-- START OF Task material --

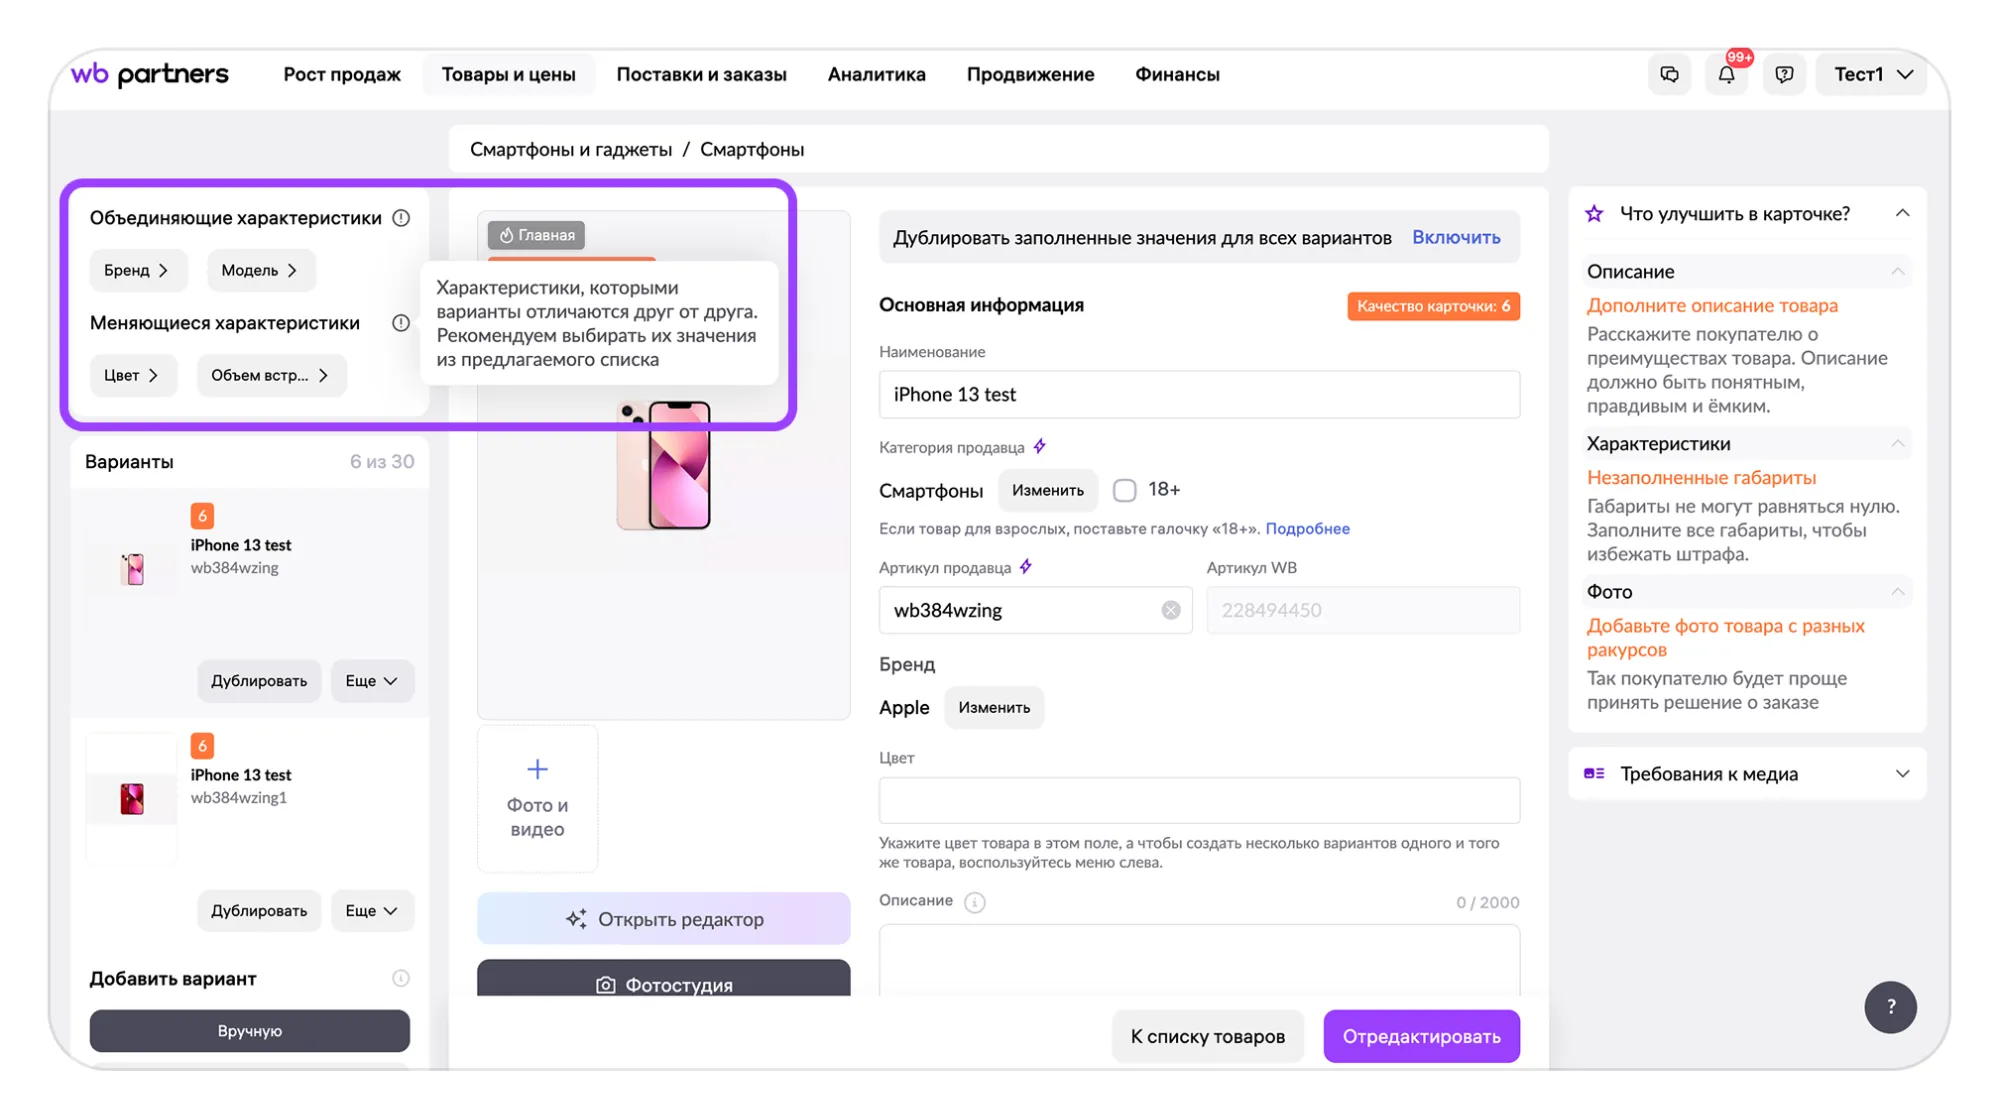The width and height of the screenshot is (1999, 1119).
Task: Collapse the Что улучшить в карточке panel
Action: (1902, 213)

-- END OF Task material --
-- START OF Task material --

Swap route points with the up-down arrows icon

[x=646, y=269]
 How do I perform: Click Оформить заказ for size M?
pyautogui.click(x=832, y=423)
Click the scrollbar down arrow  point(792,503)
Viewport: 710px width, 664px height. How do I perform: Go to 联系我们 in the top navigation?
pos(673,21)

-- END OF Task material --

* _Task brief_
Shift every coordinate in the answers of the material by adding 52 to each number, leaving the requests unchanged. Reproduce only the lines beginning at the line that contains "Click the scrollbar" and stopping after the line that contains "pos(673,21)", with the requests included.

* _Output of the exercise_
Click the scrollbar down arrow  point(844,555)
Viewport: 710px width, 664px height. How do I perform: Go to 联系我们 in the top navigation?
pos(725,73)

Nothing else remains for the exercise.